Results also suggest that, for the most part, a person’s socioeconomic standing does not matter in terms of overnight stays in a hospital. However, for health services that require varying degrees of out of pocket expenses, such as vision or dental services, socioeconomic standing makes a significant difference. For example, persons of a higher socioeconomic standing (those in the high income group or with a post-secondary education) have significantly more ‘contact’ with the dentist or an orthodontist compared with people with a lower socioeconomic standing.

Differences between males and females in their utilization of services of a FP/GP are not surprising. Studies and polls in many countries have reported that females in general tend to be more proactive than males with regard to healthcare (Thomas 2006). Further, having a post-secondary education may enable females to be better able to acknowledge their needs, identify the services available, and make demands on their GPs for more complex services. On the other hand, since males most likely postpone visiting their physician, they- especially older males in the lower socioeconomic band – end up using the services with greater intensity once a ‘contact’ has been made.

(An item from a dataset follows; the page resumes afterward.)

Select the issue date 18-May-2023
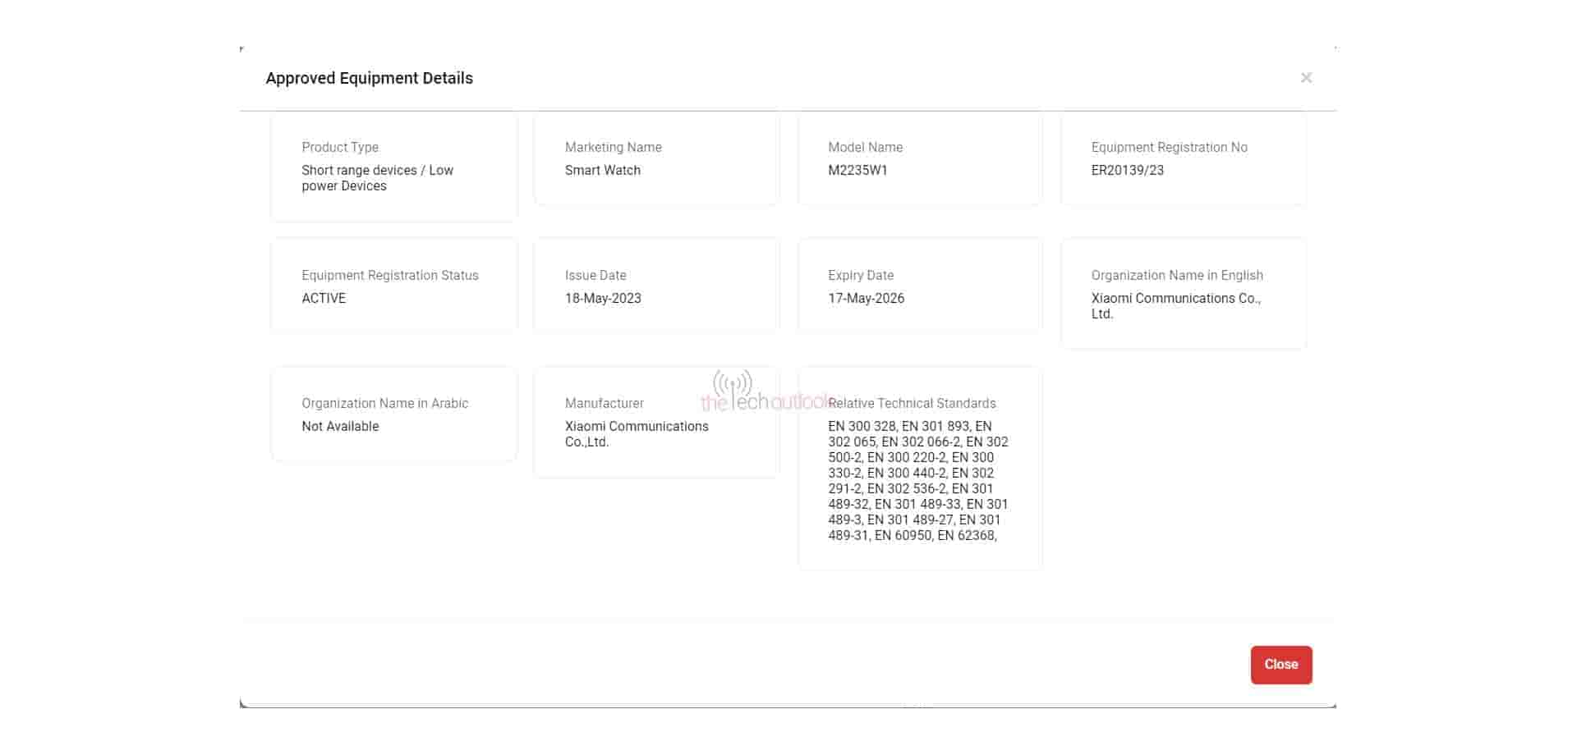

These results are important in the context of challenges facing the health of the older population. Barriers to health care access are likely more pronounced among older adults, compared with the general population. In addition, older adults face other challenges such as lack of mobility, insufficient social support, lack of Internet resources and so on; these challenges may be exacerbated for individuals belonging to lower socioeconomic groups and may also account for the variation in the use of health services (such as dental, vision). Further, from the context of the health system, given the socioeconomic inequities observed above for older adults for health services such as vision and dental care, the goal of government policy should focus on addressing social determinants of health as interventions aimed at improving health outcomes and subsequently reducing costs for the health system. This is especially relevant given that some recent research has shown that future high-cost use of health care is strongly associated with multiple dimensions of socio-economic status including income, education, homeownership, food security and neighborhood marginalization (Fitzpatrick et al. 2015).

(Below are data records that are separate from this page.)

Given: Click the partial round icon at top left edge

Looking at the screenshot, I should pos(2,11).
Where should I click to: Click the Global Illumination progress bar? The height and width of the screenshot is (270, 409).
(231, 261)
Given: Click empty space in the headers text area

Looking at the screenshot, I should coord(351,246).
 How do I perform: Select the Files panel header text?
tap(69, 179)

This study has some limitations. First, there are several other types of health care that are consumed by older adults, data for which are not available. These include services of nurse practitioners, podiatrists, and several other specialists. As well, there may be other measures of wealth that more accurately reflect socioeconomic status of older adults than the three measures used in the study.

Second, the CCHS group together data for several services such as overnight stays in a hospital, nursing home or convalescent home as one. The definitions of these vary by province, as do the mechanisms by which people are admitted into them. Further, the data only includes the community dwelling population, thereby excluding older adults who are institutionalized and may be nearing the end of their lives. This includes older adults living in long-term care institutions, hospices or hospitals. If this (excluded) group of high-needs older adults consists of sicker adults on average compared with older adults living in the community, then the sample of older adults observed in the data may consist of healthier individuals. If the excluded individuals were included in the data, empirical results may show more variation by socioeconomic status than is actually observed.

Finally, while this study has used a host of variables to control for potential confounders that may bias the association between socioeconomic status and health care utilizations - such as the respondent’s need for health care or a person’s health behaviour, there may be other significant variables that are not included in the analysis. These include the distance to the physician office or hospital; the presence of walk-in clinics close-by which may serve as a substitute for hospital or physicians’ services. As well, the study is cross-sectional and does not suggest a causal relationship between the variables. However, the correlations established could serve as a starting point for a more rigorous analysis.